Commercial aircraft rental market drives lease prices high as demand for newer aircraft peaks
Key Points:
- As travel demand returns demand increases on newer available aircraft models
- A shortage in supply of some parts for new aircraft slows delivery
- Those leasing are in the main extended their leases
If you are looking to add newer aircraft to your fleet, or a single aircraft for personal or business use, you may need to pay a lease premium or be in for quite a wait with narrow body aircraft in particular demand.
The cause? A tight supply of aircraft is driving up the price airlines pay to rent planes, just as travel demand returns.
The rising leasing rates
The rent on a new Boeing 737 Max rose more than 20% between April 2020 and this July to $316,000 a month, as per estimates by aviation advisory firm IBA Group.
The competing Airbus A320neo climbed to $324,000 a month, up more than 14% from April 2020.

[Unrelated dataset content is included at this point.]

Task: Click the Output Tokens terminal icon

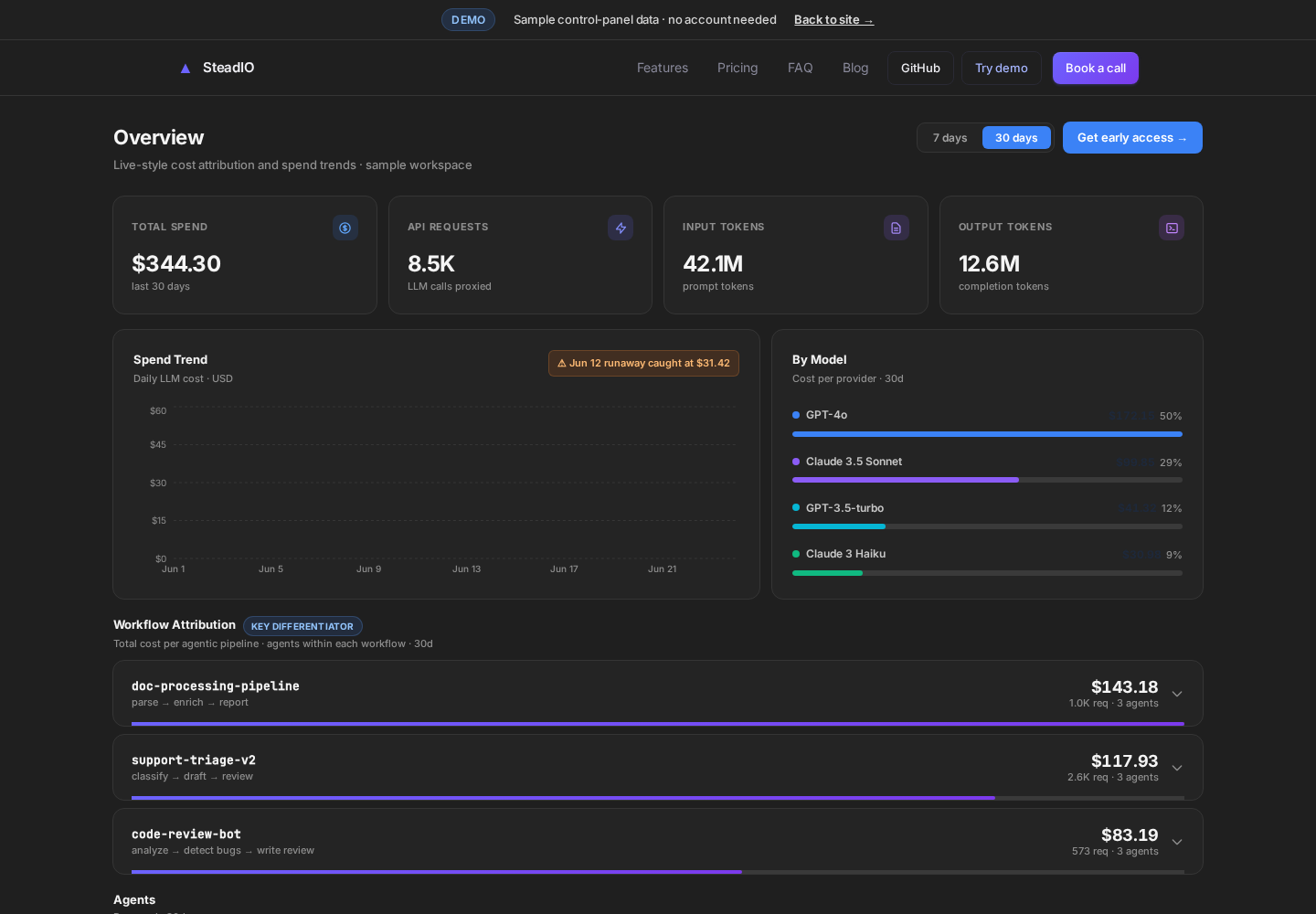Action: click(1172, 228)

An A321neo, they are being leased at $375,000 per month in a July.
The world’s largest aircraft leasing firms, like Air Lease, Avolon and AerCap, are now facing hot demand for aircraft available. And if their are very few available to lease, that in turn would inventively add to the long waiting list for new green aircraft.

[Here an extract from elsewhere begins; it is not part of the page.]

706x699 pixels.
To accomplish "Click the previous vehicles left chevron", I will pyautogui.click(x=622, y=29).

Therefore, considering a new A320 or 737 BBJ Max completion? You may want to get your order placed sooner rather than later.
Supply chain problems and labor constraints have challenged manufacturers from increasing production. Part of the issue stems from sanctions on Russia that has crimped titanium supplies since that country’s invasion of Ukraine in February.

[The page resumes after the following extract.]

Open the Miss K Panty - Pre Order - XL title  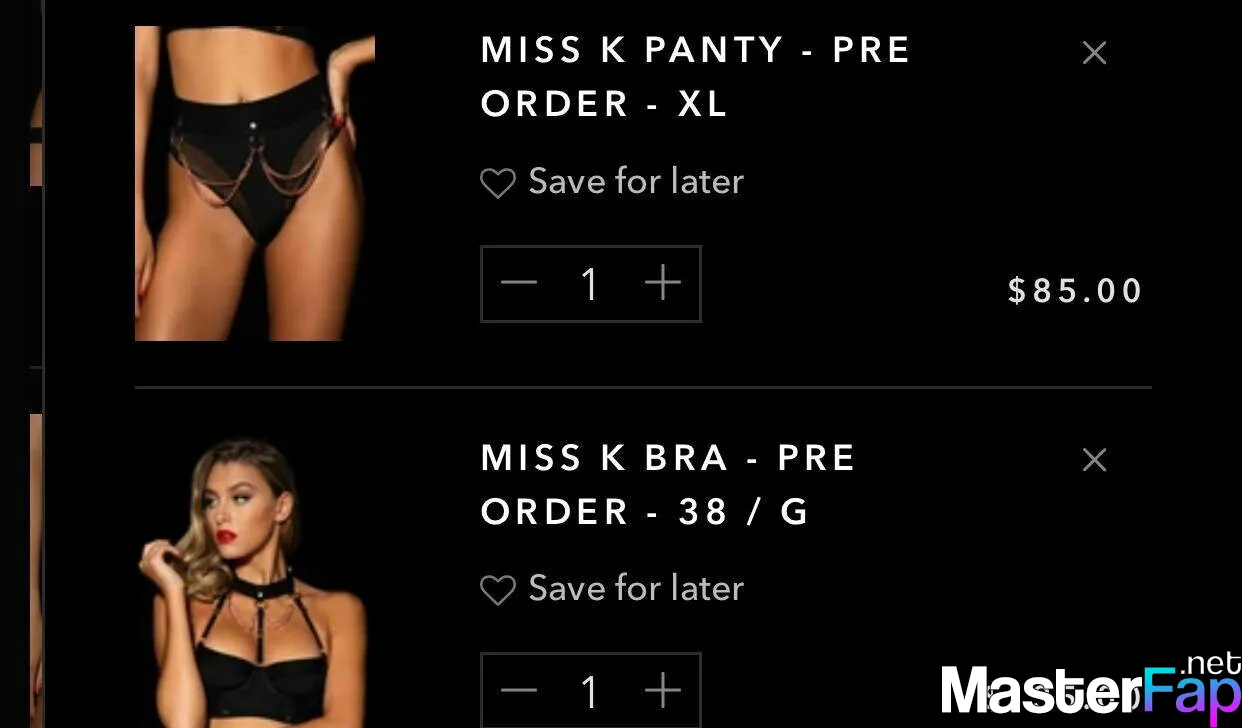pyautogui.click(x=695, y=77)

For example Raytheon CEO Greg Hayes on an earnings call last month, when referring to the conglomerate’s Pratt & Whitney engine unit: “Now we’re not talking about dozens and dozens of aircraft, but you’re talking five to 10 airplanes – that are going to be without engines because we don’t have the titanium forgings that we had expected to get this year,”
The demand for newer aircraft
This year’s surge in oil prices make newer, fuel-efficient planes more attractive than older ones, and higher interest rates could also drive up lease rates.
More than 51% of the world’s nearly 23,000 single-and-double-aisle jetliners are owned or managed by leasing firms, according to aviation consulting firm Cirium.
Reasons for commercial leasing vary and include weak airline credit ratings that in-turn result in driving up their borrowing costs, and the desire, or need, to conserve cash, rather than shelling out to buy new aircraft.
Leasing firm executives told CNBC that many of their customers are extending leases, with new planes hard to find.
“You have the rising interest rates and higher cost of capital,” said Mike Yeomans, director of valuations and consulting at IBA. “That will push lease rates higher through the rest of the year.”
Steven Udvar-Hazy, executive chairman of Los Angeles-based Air Lease, said the company’s lease extension rate is nearing a never-before-seen 90%, and that it usually runs about 65% to 75%.
“We’re seeing a lot of lease extensions on a planes that a year ago we projected that we would have to remarket” said Udvar-Hazy.
The trend is the result of a resurgence in airline bookings while Boeing and Airbus – still recovering from a demand and production lull during the earlier days of the pandemic along with supply chain issues – are unable to ramp up production as much as they would like to.
For now, airlines are “now looking at a world where they can actually deploy more aircraft,” said Andy Cronin, Dublin-based Avolon’s CEO designate. “We’re definitely seeing a shortage of aircraft and accelerating demand over and above what we would have expected at this stage.”
Cronin said lease rates for Boeing Maxes and Airbus A320neos have risen by 10-15% so far this year.
Global passenger traffic rose in 76% in June from a year earlier, but is still down about 29% compared with before the pandemic, according to the International Air Transport Association’s latest available data.